╭─ SOURCE DATA

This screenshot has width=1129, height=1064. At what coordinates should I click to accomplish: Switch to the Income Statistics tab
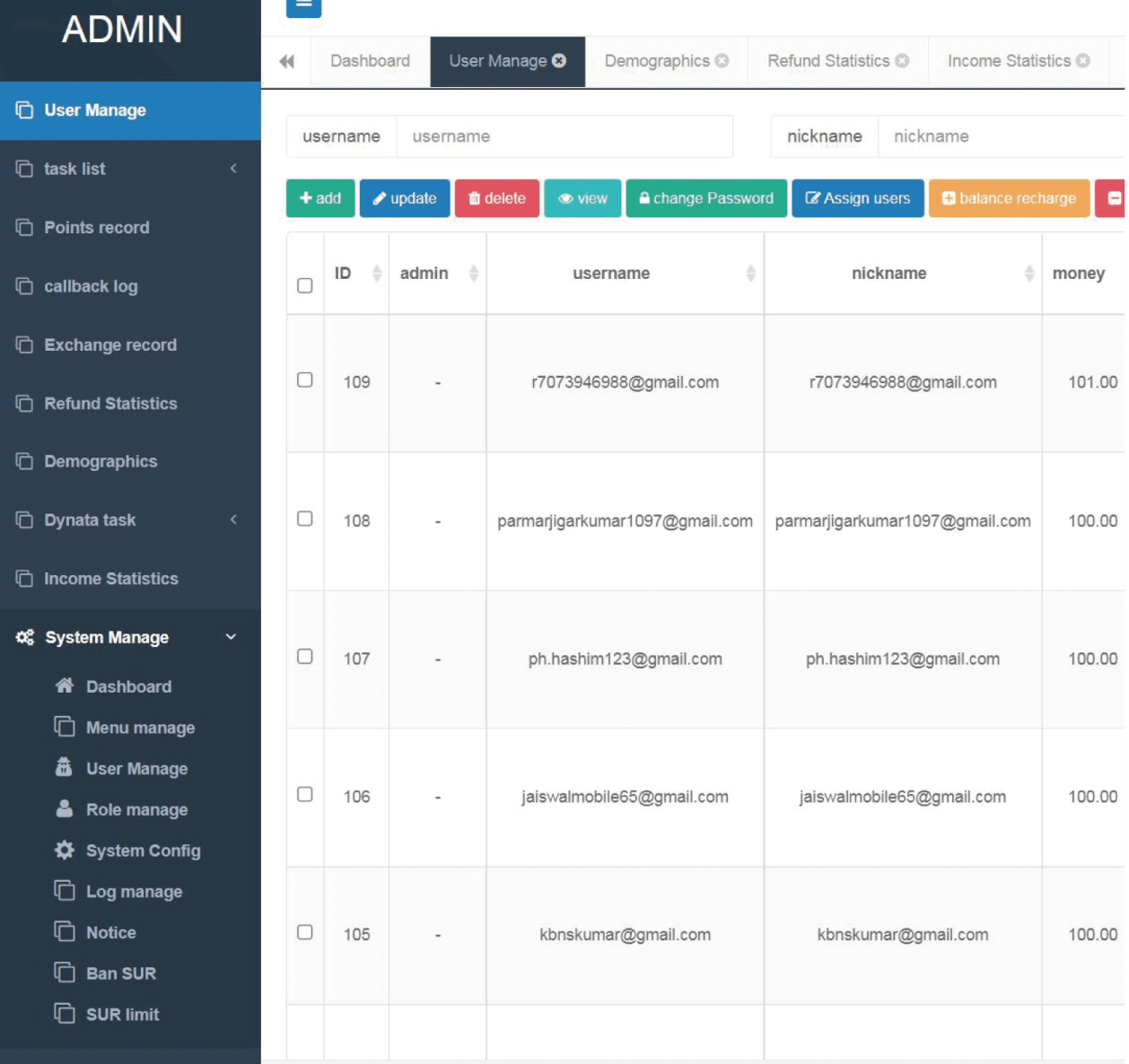coord(1008,61)
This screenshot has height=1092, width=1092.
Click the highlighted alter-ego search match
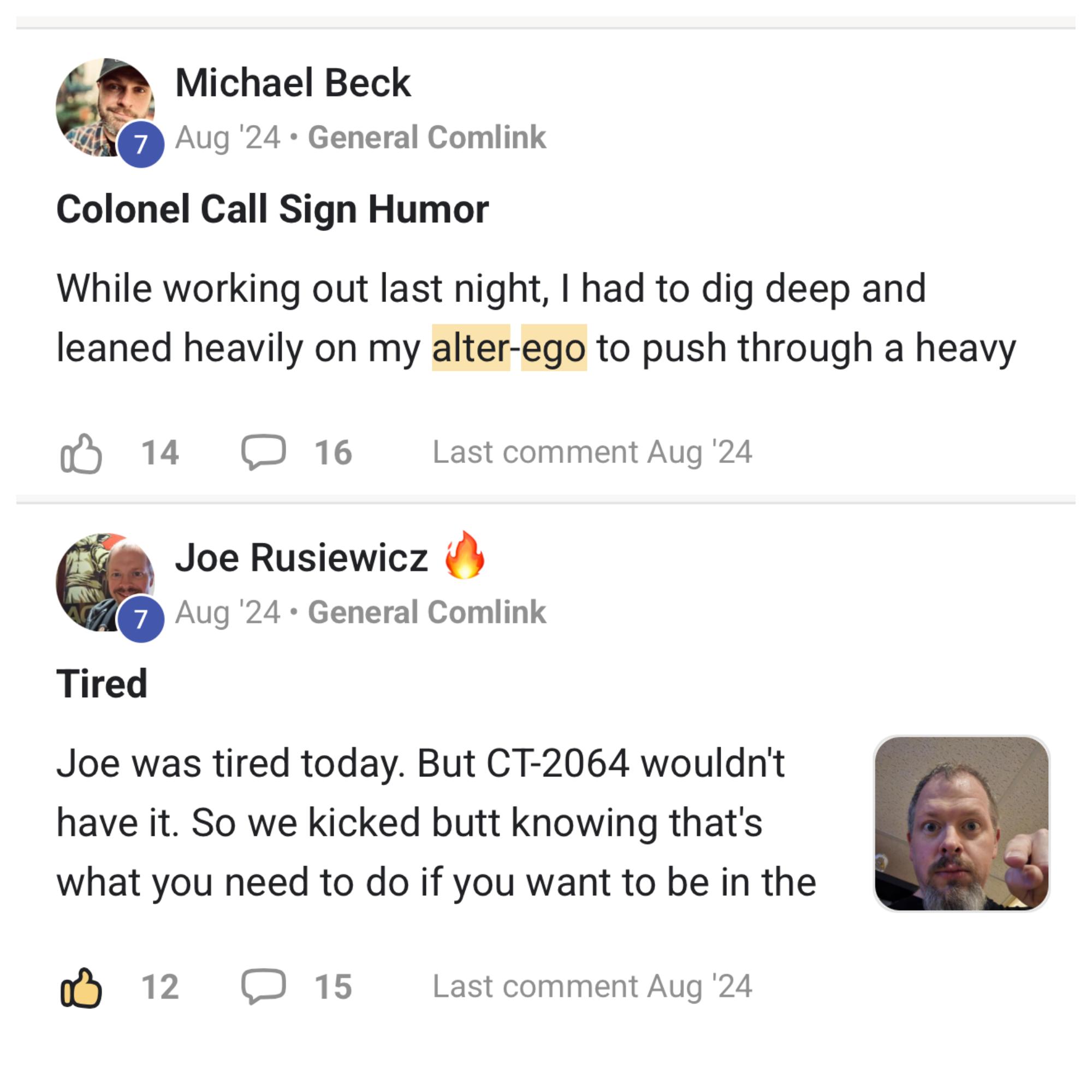tap(509, 348)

╰─

• [YOUR INSTRUCTIONS] Your answer is an exact copy of the records above, stripped of pictures.

• [TASK SOLUTION]
This screenshot has width=1129, height=1064. At what coordinates should I click to accomplish: Switch to the Income Statistics tab
coord(1008,61)
This screenshot has height=1092, width=1092.
Click the highlighted alter-ego search match
tap(509, 348)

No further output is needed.